午後6時半ごろ表参道駅から渋谷方向に歩いていくと、講義を終えたばかりの大学生たちとすれ違うことになる。いつもの癖で視覚のフレームの中に彼らの表情のひとつひとつを映し込みながら歩く。大学の正門を超えると今度は背中越しの彼らを眺め、追い越していくことになる。

自分に子供がいるとすればこのぐらいの年頃だろうか、と思ったりする。比較的恵まれた環境に育った彼らのことと、彼らを大切に育てたであろう親、同世代の友人のことなど考える。彼らはまだ「今」しか知らないわけだけれど、この20年なり30年なりを振り返って、自分は彼らが希望に満ちて、羽ばたいていける「社会」を作ることができたのだろうか、とも考える。

一部ではかなり話題になっているミキ・デザキ監督(日系アメリカ人だ)の『主戦場』を見に行った。小さな映画館だが満席で、通路にも人が溢れていた。
http://shusenjo.jp

「慰安婦」について様々な考えを持つ人がいるだろうと思う。だがたいていの場合はそれは漠然としたものであって、慰安婦問題とは何かということは単に個人の感覚の問題ではなく、どのような考えを持つ人がいて、そこにどのような構造があるかまでを突き詰めて考えることはほとんどないだろう。
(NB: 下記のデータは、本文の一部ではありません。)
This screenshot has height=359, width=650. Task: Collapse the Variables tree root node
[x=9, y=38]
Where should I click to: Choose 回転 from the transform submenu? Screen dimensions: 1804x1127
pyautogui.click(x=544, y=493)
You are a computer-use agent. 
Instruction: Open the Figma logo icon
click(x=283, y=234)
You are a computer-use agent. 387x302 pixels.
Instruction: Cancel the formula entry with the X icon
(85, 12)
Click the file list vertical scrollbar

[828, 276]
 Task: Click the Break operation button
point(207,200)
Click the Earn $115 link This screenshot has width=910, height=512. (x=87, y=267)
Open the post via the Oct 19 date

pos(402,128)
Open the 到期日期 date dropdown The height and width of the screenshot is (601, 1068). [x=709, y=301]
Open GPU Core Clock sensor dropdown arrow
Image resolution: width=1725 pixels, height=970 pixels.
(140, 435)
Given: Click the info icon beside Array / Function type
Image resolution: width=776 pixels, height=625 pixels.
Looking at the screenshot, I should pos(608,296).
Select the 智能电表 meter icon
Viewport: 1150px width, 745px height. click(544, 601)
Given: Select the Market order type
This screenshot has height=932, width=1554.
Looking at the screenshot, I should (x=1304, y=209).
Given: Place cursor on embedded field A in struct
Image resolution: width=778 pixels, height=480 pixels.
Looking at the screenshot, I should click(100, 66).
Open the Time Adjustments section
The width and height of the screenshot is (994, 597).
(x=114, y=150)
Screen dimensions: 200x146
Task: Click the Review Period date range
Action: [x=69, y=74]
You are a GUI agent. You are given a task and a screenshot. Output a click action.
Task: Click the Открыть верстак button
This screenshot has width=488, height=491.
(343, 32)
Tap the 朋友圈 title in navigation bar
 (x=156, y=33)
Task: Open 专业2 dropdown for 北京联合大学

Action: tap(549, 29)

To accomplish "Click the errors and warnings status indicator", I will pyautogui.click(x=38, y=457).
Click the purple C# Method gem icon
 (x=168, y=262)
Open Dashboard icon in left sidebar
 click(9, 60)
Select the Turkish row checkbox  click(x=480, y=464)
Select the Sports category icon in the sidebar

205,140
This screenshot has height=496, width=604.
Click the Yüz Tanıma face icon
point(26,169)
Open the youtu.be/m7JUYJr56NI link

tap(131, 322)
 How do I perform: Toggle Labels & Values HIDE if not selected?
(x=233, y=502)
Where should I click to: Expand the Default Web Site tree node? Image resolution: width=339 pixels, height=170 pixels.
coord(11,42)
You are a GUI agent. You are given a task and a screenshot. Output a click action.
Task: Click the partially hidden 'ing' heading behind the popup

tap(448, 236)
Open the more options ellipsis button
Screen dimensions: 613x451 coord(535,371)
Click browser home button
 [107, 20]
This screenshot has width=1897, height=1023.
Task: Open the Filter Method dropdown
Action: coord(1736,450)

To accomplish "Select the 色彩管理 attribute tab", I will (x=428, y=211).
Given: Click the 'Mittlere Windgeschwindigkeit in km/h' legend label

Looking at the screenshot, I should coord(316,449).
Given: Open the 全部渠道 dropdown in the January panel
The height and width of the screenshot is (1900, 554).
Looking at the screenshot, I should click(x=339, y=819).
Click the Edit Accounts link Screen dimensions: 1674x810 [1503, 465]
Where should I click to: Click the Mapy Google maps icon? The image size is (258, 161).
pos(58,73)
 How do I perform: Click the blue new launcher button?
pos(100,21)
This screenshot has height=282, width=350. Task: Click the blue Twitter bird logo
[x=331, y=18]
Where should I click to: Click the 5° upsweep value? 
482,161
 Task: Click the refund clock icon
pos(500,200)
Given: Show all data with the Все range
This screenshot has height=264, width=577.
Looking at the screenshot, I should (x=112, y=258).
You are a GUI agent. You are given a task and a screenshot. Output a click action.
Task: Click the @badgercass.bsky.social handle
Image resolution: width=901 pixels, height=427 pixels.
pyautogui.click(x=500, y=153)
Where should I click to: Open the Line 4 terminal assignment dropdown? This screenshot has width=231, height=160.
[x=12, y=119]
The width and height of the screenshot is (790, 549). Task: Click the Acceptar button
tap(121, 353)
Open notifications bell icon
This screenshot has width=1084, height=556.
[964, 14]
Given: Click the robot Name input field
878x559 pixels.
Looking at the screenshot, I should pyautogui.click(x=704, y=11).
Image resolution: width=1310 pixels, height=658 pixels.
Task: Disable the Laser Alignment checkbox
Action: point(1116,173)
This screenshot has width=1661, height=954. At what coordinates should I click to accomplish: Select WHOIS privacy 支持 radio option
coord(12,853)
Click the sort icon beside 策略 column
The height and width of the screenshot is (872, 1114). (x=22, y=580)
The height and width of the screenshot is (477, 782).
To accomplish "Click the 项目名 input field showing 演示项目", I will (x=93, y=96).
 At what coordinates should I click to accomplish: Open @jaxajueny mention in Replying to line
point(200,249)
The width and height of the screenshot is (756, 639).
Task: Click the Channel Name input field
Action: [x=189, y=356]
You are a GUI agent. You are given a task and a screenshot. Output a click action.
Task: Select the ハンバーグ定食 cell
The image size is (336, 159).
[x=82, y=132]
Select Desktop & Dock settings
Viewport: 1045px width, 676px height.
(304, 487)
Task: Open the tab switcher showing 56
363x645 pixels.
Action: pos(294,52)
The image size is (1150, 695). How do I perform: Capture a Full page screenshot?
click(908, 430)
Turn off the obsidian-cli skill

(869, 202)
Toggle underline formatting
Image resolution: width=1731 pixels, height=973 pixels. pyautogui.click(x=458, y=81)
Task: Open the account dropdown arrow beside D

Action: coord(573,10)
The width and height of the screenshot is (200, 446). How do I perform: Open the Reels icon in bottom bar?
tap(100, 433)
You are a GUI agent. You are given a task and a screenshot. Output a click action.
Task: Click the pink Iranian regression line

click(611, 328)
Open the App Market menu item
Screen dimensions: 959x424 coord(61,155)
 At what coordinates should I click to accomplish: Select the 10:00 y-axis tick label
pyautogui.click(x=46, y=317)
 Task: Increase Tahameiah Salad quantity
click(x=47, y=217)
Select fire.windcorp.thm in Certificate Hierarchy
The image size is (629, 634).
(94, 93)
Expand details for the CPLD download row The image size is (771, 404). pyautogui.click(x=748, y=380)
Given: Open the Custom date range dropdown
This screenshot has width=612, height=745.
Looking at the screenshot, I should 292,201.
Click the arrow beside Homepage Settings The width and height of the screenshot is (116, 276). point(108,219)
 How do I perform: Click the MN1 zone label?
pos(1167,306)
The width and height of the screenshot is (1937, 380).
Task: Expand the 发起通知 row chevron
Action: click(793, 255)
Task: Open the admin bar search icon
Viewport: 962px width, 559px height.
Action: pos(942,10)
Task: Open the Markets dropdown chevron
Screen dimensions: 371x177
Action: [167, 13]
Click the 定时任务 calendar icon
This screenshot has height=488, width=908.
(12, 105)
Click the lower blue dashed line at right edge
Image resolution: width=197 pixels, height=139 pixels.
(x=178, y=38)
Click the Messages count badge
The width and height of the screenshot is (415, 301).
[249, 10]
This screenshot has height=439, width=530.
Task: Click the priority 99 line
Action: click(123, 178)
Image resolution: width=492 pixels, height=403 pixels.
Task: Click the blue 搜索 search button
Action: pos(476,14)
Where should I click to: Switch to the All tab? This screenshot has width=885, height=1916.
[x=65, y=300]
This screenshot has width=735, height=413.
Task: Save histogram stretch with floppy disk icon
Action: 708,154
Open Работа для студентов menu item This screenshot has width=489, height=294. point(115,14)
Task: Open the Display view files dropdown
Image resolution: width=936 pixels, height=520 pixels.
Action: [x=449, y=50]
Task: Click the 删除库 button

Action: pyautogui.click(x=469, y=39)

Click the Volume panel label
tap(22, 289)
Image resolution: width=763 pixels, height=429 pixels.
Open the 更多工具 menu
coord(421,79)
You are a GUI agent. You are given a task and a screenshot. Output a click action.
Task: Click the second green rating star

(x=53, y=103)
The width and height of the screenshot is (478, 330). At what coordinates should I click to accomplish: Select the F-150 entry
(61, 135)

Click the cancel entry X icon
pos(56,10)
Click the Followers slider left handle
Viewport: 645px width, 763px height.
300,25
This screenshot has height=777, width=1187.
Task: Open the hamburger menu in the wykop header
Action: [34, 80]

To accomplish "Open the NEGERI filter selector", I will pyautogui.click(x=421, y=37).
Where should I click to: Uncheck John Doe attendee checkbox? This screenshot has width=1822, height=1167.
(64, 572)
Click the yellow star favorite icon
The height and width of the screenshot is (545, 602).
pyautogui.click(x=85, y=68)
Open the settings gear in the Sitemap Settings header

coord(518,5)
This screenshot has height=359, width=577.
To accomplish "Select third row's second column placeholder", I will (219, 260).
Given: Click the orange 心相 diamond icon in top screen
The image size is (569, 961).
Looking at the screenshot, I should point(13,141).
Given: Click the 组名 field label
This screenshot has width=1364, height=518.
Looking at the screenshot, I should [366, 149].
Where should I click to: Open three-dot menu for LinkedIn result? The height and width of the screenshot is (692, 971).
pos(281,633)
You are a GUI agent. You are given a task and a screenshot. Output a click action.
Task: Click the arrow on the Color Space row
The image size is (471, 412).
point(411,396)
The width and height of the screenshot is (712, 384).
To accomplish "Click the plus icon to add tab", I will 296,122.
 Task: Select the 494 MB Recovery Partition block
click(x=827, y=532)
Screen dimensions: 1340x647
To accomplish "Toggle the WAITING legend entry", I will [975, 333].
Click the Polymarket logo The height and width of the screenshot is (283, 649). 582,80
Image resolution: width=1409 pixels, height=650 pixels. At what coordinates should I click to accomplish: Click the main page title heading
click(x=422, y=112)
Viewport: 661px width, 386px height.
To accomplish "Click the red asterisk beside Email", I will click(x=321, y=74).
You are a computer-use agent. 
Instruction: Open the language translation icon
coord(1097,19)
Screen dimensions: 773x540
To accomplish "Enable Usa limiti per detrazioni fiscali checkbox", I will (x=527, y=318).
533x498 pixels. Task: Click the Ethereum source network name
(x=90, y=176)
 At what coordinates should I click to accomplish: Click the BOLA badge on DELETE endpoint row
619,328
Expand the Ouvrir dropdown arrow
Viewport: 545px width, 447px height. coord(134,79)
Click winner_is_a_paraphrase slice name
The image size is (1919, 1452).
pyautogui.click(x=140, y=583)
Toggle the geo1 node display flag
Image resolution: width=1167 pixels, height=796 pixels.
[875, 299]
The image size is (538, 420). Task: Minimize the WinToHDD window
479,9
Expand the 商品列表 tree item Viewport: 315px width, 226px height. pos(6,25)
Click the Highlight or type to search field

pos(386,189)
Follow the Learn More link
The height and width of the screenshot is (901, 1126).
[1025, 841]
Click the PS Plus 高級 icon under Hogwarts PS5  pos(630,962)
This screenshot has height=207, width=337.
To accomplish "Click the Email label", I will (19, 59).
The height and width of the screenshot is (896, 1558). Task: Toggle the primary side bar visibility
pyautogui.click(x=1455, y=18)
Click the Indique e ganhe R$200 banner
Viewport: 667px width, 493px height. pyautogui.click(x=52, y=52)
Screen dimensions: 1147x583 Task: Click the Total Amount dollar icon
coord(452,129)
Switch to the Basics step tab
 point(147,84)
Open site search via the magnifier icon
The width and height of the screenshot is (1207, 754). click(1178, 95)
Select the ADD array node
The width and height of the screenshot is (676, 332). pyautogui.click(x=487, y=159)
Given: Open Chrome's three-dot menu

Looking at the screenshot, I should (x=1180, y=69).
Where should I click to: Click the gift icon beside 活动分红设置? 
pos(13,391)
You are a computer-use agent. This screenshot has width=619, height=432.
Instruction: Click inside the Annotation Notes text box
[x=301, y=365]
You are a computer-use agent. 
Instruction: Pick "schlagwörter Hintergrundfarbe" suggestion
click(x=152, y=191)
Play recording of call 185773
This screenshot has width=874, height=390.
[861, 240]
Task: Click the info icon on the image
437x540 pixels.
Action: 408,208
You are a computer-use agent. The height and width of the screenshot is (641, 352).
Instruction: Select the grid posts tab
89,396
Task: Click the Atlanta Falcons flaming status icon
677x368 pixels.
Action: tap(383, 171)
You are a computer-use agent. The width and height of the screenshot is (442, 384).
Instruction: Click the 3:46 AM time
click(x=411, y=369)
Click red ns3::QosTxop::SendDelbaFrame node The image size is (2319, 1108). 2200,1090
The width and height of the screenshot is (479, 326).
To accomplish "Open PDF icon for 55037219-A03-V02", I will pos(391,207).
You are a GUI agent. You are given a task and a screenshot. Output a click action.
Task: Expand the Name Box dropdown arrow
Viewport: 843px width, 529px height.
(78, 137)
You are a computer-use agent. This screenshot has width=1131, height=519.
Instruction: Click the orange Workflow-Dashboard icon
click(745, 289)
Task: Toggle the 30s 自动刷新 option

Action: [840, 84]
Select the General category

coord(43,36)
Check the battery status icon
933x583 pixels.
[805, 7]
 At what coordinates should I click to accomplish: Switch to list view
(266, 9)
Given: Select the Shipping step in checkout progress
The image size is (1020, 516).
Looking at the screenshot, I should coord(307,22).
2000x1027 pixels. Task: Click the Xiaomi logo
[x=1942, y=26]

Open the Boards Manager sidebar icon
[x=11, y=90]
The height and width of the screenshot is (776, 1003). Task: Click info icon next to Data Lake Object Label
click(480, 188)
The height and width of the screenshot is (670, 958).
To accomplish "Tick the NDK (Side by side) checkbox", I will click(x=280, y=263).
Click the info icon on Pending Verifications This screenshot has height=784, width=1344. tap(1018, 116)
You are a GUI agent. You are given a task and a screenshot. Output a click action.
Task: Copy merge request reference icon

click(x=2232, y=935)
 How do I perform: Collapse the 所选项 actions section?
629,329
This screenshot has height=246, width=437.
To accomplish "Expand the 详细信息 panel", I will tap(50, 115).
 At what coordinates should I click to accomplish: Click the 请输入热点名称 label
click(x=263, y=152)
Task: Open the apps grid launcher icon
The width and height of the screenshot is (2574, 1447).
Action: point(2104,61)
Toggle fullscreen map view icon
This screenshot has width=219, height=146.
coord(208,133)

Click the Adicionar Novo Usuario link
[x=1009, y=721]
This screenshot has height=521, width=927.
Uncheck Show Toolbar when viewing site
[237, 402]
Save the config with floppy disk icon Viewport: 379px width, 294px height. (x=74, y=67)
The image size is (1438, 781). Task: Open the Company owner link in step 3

大きくいえば「人権」の問題なのだが、その人権についての考え方に違いがある。あるいは「主権」の問題と言った方がわかりやすいかもしれない。デザキ監督はもともとYouTuberだったというのはいかにも現代的だが、彼が過去に日本で英語講師として生活し、主に「差別」について関心を持っていたと言うことは大事なことだと思われる。なんだろう、不思議なことだが、アメリカ人で日本の「慰安婦問題」を語るYouTuberという人も出てきて、つまり「慰安婦問題」を語る(または発信する)「主戦場」というのがアメリカにあって、それが私たちの生きる世界のバランスというのか、構造と底の部分で繋がっていることに改めて驚かされる。

サイトの登場人物にはクレジットされていないのだけれど、日砂恵ケネディさん、彼女はもともとカリフォルニア州グレンデール市での慰安婦像設置に反対する立場を示していた人なのだが、彼女の考え方の「変化」について語るところは非常に重要だ。

話を元に戻すと、「慰安婦問題」というのは単に慰安婦の問題というだけではなく、私がすれ違った多くの大学生たちを含めた若い世代の人たちの未来、10年後20年後を見据えた希望を、私たちが勝ち取ることができるかという「責任」と関わってくると思う。誰にとっても無関係ではない。